[Source material]
------------
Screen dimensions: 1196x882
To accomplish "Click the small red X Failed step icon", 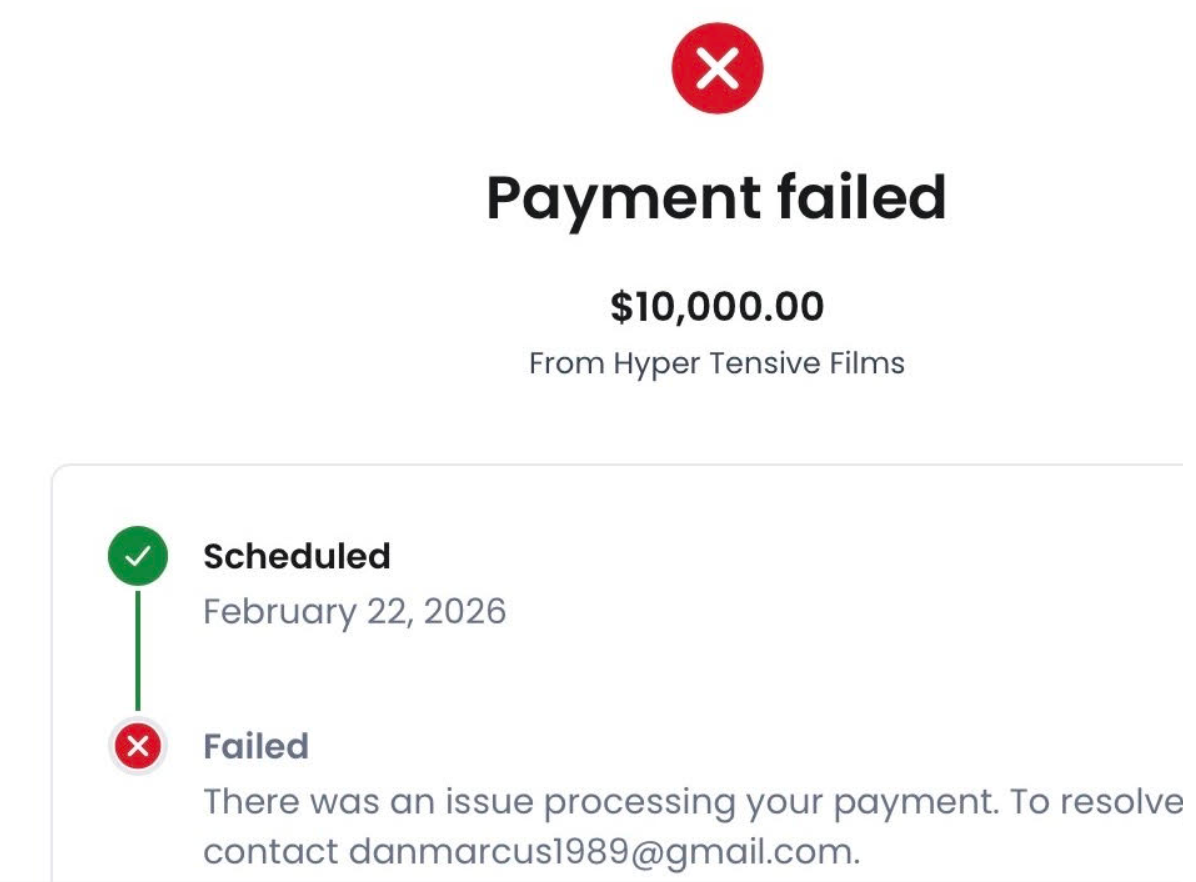I will click(x=138, y=745).
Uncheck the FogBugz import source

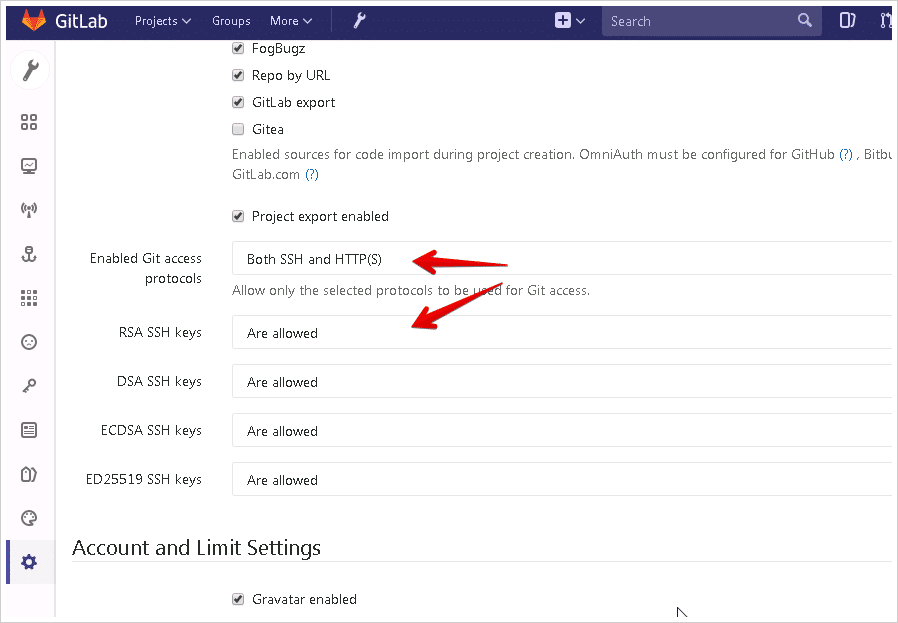tap(238, 48)
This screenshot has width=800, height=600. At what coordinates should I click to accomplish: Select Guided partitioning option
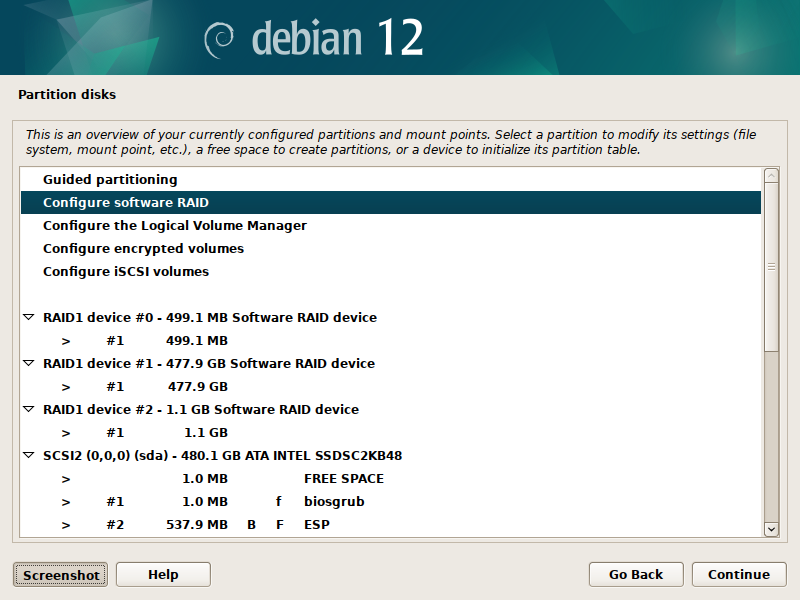[110, 180]
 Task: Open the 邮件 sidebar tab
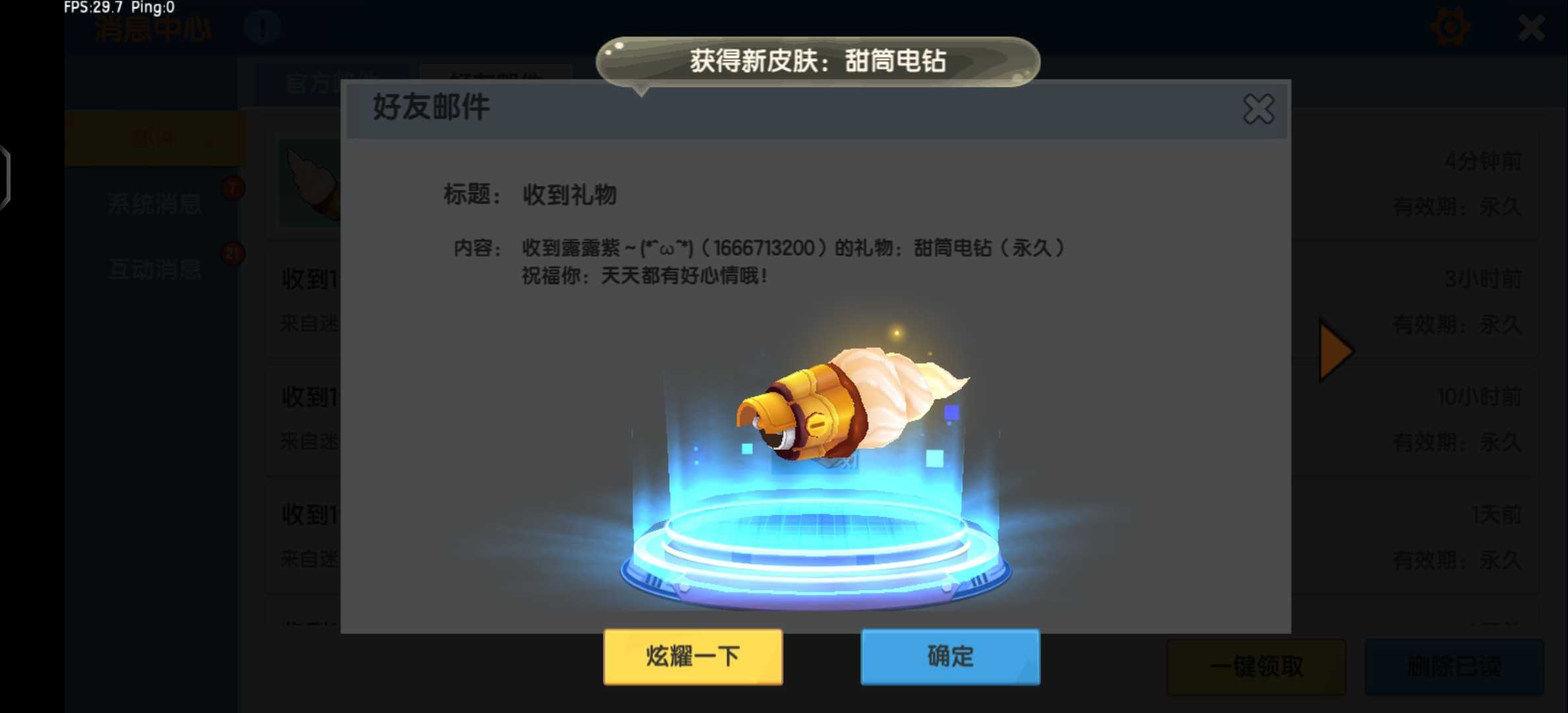click(155, 138)
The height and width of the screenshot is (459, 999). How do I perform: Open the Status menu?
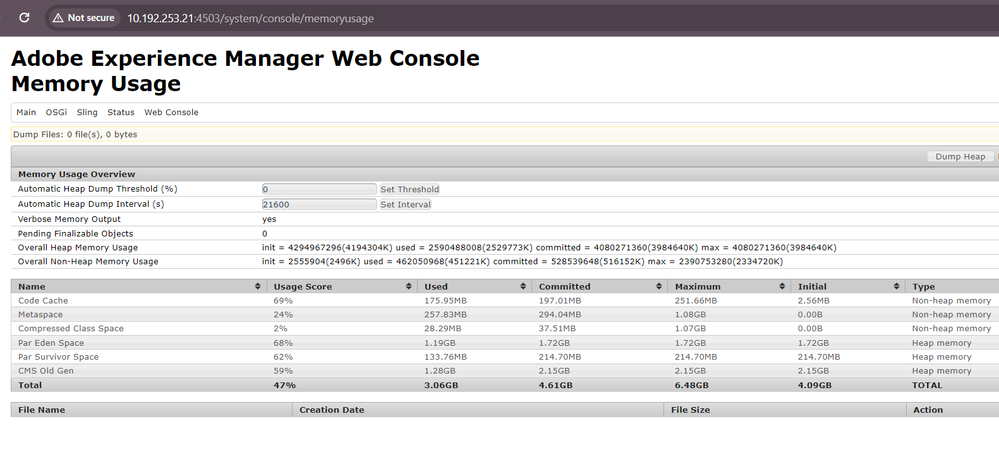[x=121, y=112]
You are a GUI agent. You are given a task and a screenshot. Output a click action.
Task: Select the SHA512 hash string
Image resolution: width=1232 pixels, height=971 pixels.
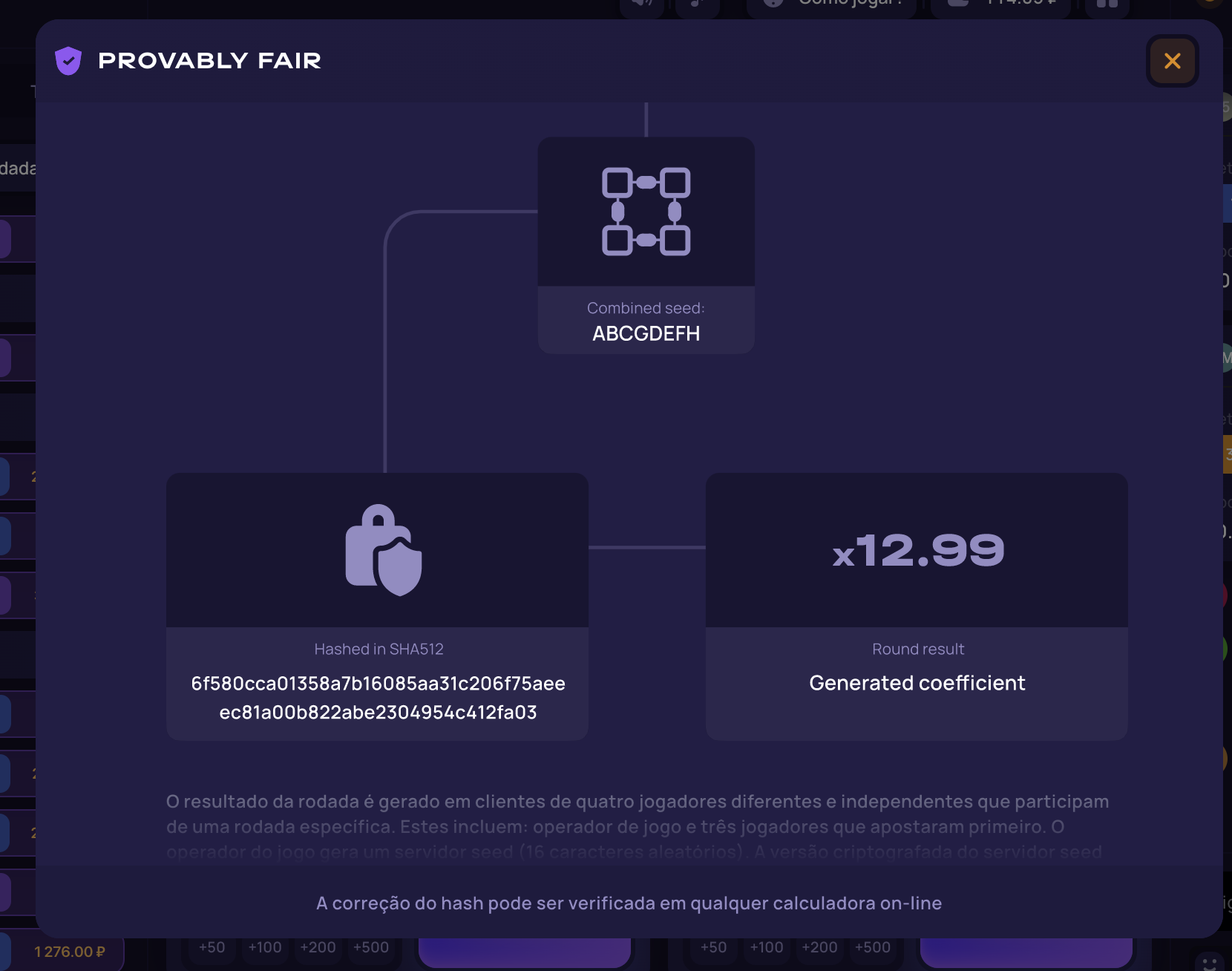click(378, 698)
------------
[Task to complete] Where the line containing "This screenshot has" appears in the entries above, start there and set down every line exactly through the last one, inclusive; omit pictures.

[The answer]
This screenshot has width=800, height=600. At what coordinates should I click to accomplish: Select Guided partitioning option
[110, 180]
 Task: Open the 邮件 sidebar tab
click(155, 138)
The height and width of the screenshot is (459, 999). How do I perform: Open the Status menu?
[x=121, y=112]
You are a GUI agent. You are given a task and a screenshot. Output a click action.
Task: Select the SHA512 hash string
Image resolution: width=1232 pixels, height=971 pixels.
click(378, 698)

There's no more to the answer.